La Ley 30 del 28 de diciembre de 1992 fue uno de tantos paquetes económicos de la (para la época) recién entrada en vigencia apertura económica del gobierno de César Gaviria. La educación, que se supondría sería un derecho fundamental brindado por el Estado, tal como se proponía por sectores jóvenes que impulsaron la séptima papeleta conducente a la Constitución Política del 1991, terminó siendo un servicio más del mercado al que solo podrían acceder quienes demostraran las capacidades para ello.
Este golpe neoliberal certero a la educación la convirtió, de entrada, en una negación del acceso para la gran mayoría de jóvenes del país, por un lado, porque estaba más preocupada por la demanda que por la oferta y, por otro lado (sin duda el más preocupante), porque condenó desde el comienzo al sistema de educación superior a un estancamiento financiero al ponerlo a depender del IPC (Índice de precios al consumidor). El error radicó en que dicho cálculo financiero no consideraba el crecimiento real, solo pretendía reconocer la pérdida de valor de los recursos que causa la inflación. Es decir, no consideró el crecimiento demográfico de la población estudiantil, tampoco los requerimientos de la formación docente, el crecimiento de las plantas profesorales, los recursos para la investigación, la creación de nuevas instituciones con el propósito del cierre de brechas, entre muchas más.
El tema se complejiza cuando en el mismo sistema normativo, es decir, tanto en la Ley 30 de 1992 como en la reforma que se presenta actualmente ante el Congreso (Proyecto de Ley 212 del 2024) donde se propone una reforma a los Artículos 86 y 87 de dicha ley, se sigue planteando que las universidades tendrán también como fuente de financiación recursos propios, lo que significa para ellas depender de la consultoría y la venta de servicios como fuentes de financiación.

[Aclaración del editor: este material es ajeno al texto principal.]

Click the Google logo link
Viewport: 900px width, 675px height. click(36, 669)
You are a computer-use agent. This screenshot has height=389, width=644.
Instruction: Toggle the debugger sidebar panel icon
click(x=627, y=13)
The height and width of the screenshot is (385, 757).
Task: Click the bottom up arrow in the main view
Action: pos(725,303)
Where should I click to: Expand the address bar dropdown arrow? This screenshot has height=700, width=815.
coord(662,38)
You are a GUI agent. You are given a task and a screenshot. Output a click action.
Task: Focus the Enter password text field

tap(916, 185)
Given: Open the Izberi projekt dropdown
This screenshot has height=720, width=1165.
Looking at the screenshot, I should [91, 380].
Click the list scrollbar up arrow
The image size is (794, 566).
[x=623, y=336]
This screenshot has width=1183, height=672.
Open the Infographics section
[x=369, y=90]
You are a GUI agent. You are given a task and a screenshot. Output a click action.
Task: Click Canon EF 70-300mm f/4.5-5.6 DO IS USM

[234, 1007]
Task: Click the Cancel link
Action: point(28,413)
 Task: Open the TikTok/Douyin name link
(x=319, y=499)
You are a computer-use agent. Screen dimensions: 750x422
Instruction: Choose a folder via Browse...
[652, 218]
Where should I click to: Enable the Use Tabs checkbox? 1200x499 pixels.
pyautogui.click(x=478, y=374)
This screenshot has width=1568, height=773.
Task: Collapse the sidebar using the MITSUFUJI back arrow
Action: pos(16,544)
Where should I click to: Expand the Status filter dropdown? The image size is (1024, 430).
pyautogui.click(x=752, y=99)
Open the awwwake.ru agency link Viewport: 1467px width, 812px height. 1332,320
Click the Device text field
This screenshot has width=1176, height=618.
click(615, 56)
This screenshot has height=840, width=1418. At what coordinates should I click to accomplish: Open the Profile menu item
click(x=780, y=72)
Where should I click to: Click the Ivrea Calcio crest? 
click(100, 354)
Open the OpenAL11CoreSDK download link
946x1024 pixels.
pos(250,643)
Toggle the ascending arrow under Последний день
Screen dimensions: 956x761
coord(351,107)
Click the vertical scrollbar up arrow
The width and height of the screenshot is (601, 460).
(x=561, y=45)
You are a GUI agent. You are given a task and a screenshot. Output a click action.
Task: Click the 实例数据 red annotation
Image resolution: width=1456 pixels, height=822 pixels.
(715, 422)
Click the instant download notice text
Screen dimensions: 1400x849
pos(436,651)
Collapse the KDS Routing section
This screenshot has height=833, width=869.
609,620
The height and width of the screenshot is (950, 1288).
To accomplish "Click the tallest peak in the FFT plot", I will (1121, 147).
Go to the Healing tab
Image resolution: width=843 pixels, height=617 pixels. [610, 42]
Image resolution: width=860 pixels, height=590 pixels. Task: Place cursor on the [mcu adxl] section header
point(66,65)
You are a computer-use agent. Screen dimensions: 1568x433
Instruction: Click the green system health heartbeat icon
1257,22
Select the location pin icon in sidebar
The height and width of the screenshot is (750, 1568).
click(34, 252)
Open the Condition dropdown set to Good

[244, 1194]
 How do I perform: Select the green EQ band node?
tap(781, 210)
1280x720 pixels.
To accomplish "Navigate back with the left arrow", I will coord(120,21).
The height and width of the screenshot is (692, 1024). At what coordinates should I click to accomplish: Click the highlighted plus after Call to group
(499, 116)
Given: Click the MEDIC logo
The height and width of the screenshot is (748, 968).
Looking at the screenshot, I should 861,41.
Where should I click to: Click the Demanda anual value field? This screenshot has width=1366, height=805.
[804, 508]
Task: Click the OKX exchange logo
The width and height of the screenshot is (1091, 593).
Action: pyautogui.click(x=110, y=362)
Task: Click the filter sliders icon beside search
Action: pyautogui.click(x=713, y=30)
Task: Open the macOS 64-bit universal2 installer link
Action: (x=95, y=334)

Este cáncer creado por la Ley 30 del 1992 que carcome el sistema de educación superior no solo está haciendo metástasis en casi todas las universidades públicas, sino que tiene a algunas de ellas al borde de la muerte. Veamos el panorama general en la siguiente tabla[1] que muestra la situación de 20 de las 34 universidades públicas en relación con el déficit causado por el desfinanciamiento estructural. El déficit estructural es la proporción de los costos y gastos de funcionamiento de una universidad que no se cubren con las transferencias de recursos de base presupuestal que realiza el Estado.
Si se analizan los datos, en cuanto al déficit estructural promedio de los últimos 5 años, todas las universidades presentan un desfinanciamiento producto de la formula financiera establecida vía IPC. Este desfinanciamiento histórico ha provocado que algunas universidades no tengan hoy en día cómo operar, es decir, no tiene los recursos para cumplir con sus obligaciones financieras, es decir están ilíquidas. En la siguiente tabla[2] vemos, en detalle, lo que viene sucediendo.
Se observa que, en las primeras 5 universidades, la razón corriente en promedio de los últimos 5 años es baja en relación a la razón efectivo en promedio del mismo periodo; es muy probable que estas universidades enfrenten en el corto plazo serias dificultades para cubrir sus compromisos financieros. Ya la Universidad de Antioquia, por ejemplo, hace unos meses retrasó en dos ocasiones el pago de la nómina, y ha manifestado que de no contar con un oxígeno financiero calculado en 143 mil millones de pesos para el fin de año, no tendrá cómo hacer cierre financiero en el 2024; igual probablemente ocurrirá con la del Universidad del Valle, y así sucesivamente con otras.
El problema del desfinanciamiento producto de la nefasta Ley 30 del 1992 colocó las universidades públicas a una crisis financiera estructural, y a entrar en una competencia por ventas de servicios que no debería estar en su razón de ser; competencia que se traslada a los estudiantes, pues obtendrán el añorado cupo solo quienes demuestren las “capacidades” para ello, es decir que aquello que debería ser un derecho fundamental brindado por el Estado se revela, realmente, como una mercancía producto de la neoliberalización de la educación en el país.
La pregunta que debe hacerse el gobierno actual, que tomó la educación como bandera, es si no intervendrá este cáncer que es la Ley 30 de 1992, o si plantea una solución estructural proponiendo otra ley de educación; por su parte, el movimiento por la educación debe entender, asimismo, esta necesidad más allá de la coyuntura actual.
[1] Elaborada por Nelson Lozada, profesor de la Facultad de Ciencias Económicas de la Universidad de Antioquia, con base en los estados financieros de las universidades en cuestión.
[2] Elaborada por Nelson Lozada, profesor de la Facultad de Ciencias Económicas de la Universidad de Antioquia, con base en los estados financieros de las universidades en cuestión.